===== ARTIKEL =====
Hingga saat ini, kata dia, BMKG telah melakukan pemantauan GRK di enam lokasi.
Tiga lokasi sebagai daerah background (pengamatan udara bersih yang jauh dari pengaruh aktivitas manusia), yaitu Bukit Kototabang di Sumatera, Lore Lindu Bariri di Sulawesi, dan Sorong di Papua.
Dua lokasi sebagai representasi pengamatan daerah urban dilakukan di BMKG Pusat di Jakarta dan Cibeureum di Bogor.
Sementara itu di Muaro Jambi difungsikan untuk pengamatan jangka panjang interaksi yang kuat antara atmosfer dan ekosistem hutan di Sumatera dan pengamatan daerah yang terdampak oleh karhutla.
=====
### TUJUAN A
Menurut artikel, di mana saja tiga lokasi pemantauan GRK BMKG yang berfungsi sebagai daerah background?
### TUJUAN B
Teruskan artikel tentang pemantauan GRK oleh BMKG, dimulai setelah kalimat terakhirnya.
===== BLOK DATA =====
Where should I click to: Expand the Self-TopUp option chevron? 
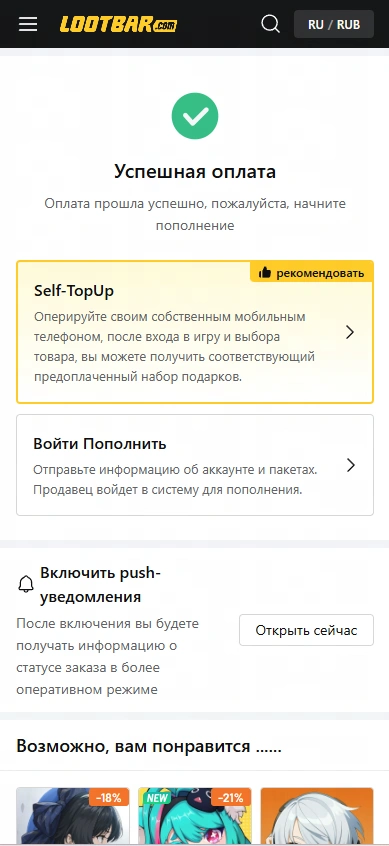[350, 332]
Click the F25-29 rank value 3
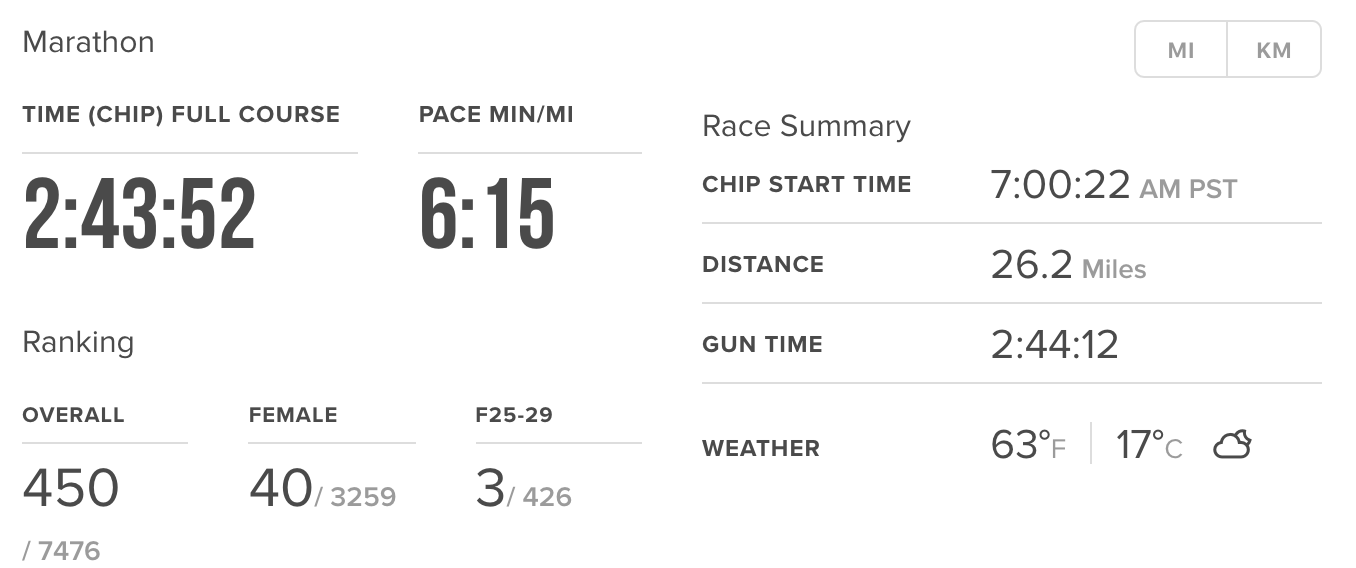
=====
### JAWABAN TUGAS A
Bukit Kototabang di Sumatera, Lore Lindu Bariri di Sulawesi, dan Sorong di Papua.

### JAWABAN TUGAS B
“Dengan peluncuran Tower 100 meter Pemantauan GRK Terintegrasi di Jambi ini, BMKG berharap dapat memberikan kontribusi signifikan dalam upaya nasional dan global untuk mengatasi perubahan iklim, mengurangi emisi GRK, maupun mendukung perencanaan pembangunan nasional berkelanjutan yang rendah karbon. BMKG mendukung penuh visi “Nusantara Baru untuk Indonesia Maju” dengan berkomitmen untuk terus mengembangkan infrastruktur dan teknologi pemantauan iklim dan gas rumah kaca yang canggih demi kesejahteraan bangsa, ” imbuhnya.
Dengan hadirnya tower ini, lanjut Ardhasena, BMKG telah meningkatkan infrastruktur pengukuran konsentrasi Gas Rumah Kaca secara nasional maupun global dan mengambil peran untuk penyediaan informasi siklus GRK secara komprehensif. (berbagai sumber)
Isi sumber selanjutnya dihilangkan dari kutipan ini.